> [Text section]
+ + +
MODERNIZE THE MORTGAGE CREDIT RISK SYSTEM THROUGH PRIVATE CREDIT ENHANCERS

  • Establishes approval and oversight criteria for Private Credit Enhancers (PCEs) as new secondary market entities that replace many of today’s functions that reside at the GSEs.
  • Allows PCEs to charge a guarantee fee in exchange for covering loan-level credit risk on a pool of mortgages backing a government-guaranteed MBS through Ginnie Mae.
  • Requires PCEs to hold a bank-like amount of capital through equity ownership, a significant amount of credit risk transfer coverage, and participation in a backstop reserve fund.
  • Requires PCEs to obtain external private capital in a “first loss” position to horizontally defray and syndicate credit risk to willing counterparties.
  • Tasks FHFA to establish regulatory capital standards that meet bank-like requirements.
+ + +
> [Excerpted data]
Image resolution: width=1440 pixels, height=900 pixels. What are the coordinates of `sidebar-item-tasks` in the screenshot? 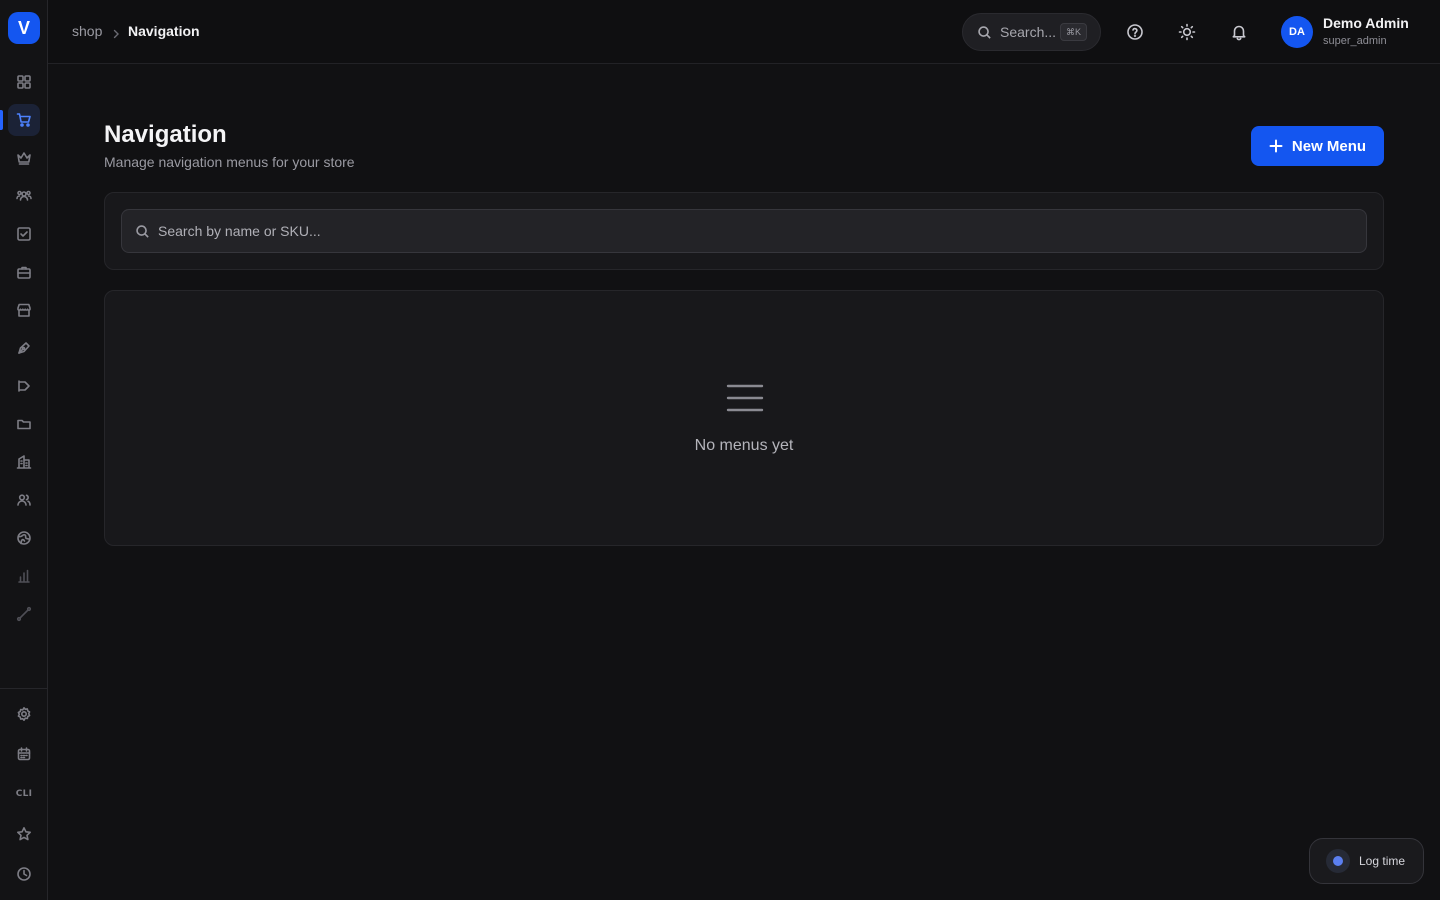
+ + +
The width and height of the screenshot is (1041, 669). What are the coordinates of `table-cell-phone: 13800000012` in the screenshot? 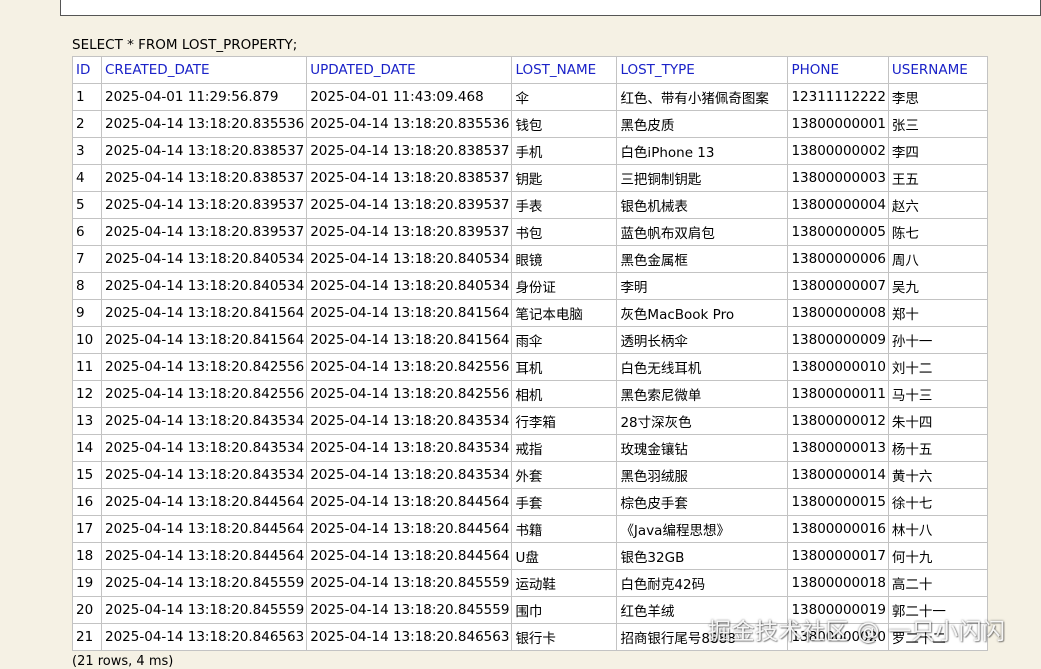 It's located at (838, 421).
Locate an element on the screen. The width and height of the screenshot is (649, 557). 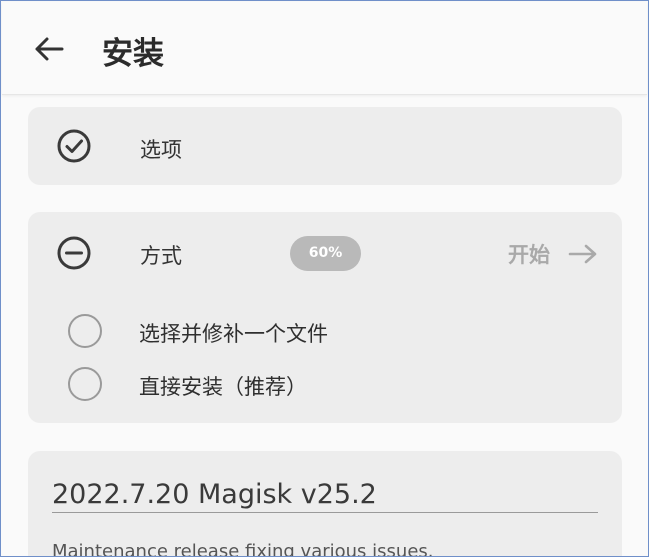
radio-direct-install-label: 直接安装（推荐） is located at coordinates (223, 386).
+ + +
> [Work order 1] In the mortgage credit risk passage, which agency is tasked with establishing regulatory capital standards for Private Credit Enhancers?
> [Work order 2] Carry on with the mortgage credit risk passage from the point where it ends, adding further points in the same style.
The listing bears no relation to the mortgage credit risk passage.

> [Answer space 1] FHFA

> [Answer space 2]
  • Requires PCEs to hold capital that consists of equity capital and qualifying credit risk transfers sufficient to protect taxpayers in all but the most catastrophic scenario.
  • Establishes a Private Capital Reserves fund to backstop PCEs, capitalized by assessments on guaranteed loans through a fee set by FHFA using private sector reinsurance tools to determine current market risk conditions.
  • Mandates that the balance of Private Capital Reserves meet 2 percent of the total unpaid principal balance guaranteed by PCEs.
  • Requires private credit enhancers and other market participants to operate on a non-discriminatory basis and comply with all applicable federal rules and regulations, including the Fair Housing Act and the Equal Credit Opportunity Act.

REIGNITE THE PRIVATE LABEL MARKET THROUGH STANDARDIZATION AND A COMMON INFRASTRUCTURE PLATFORM

  • Establishes a new non-government, not-for-profit Mortgage Security Market Exchange (Exchange) to develop common “best practices” standards for the private securitizing, pooling, and servicing of mortgages, and operate a publicly accessible securitization outlet to match loan originators with investors.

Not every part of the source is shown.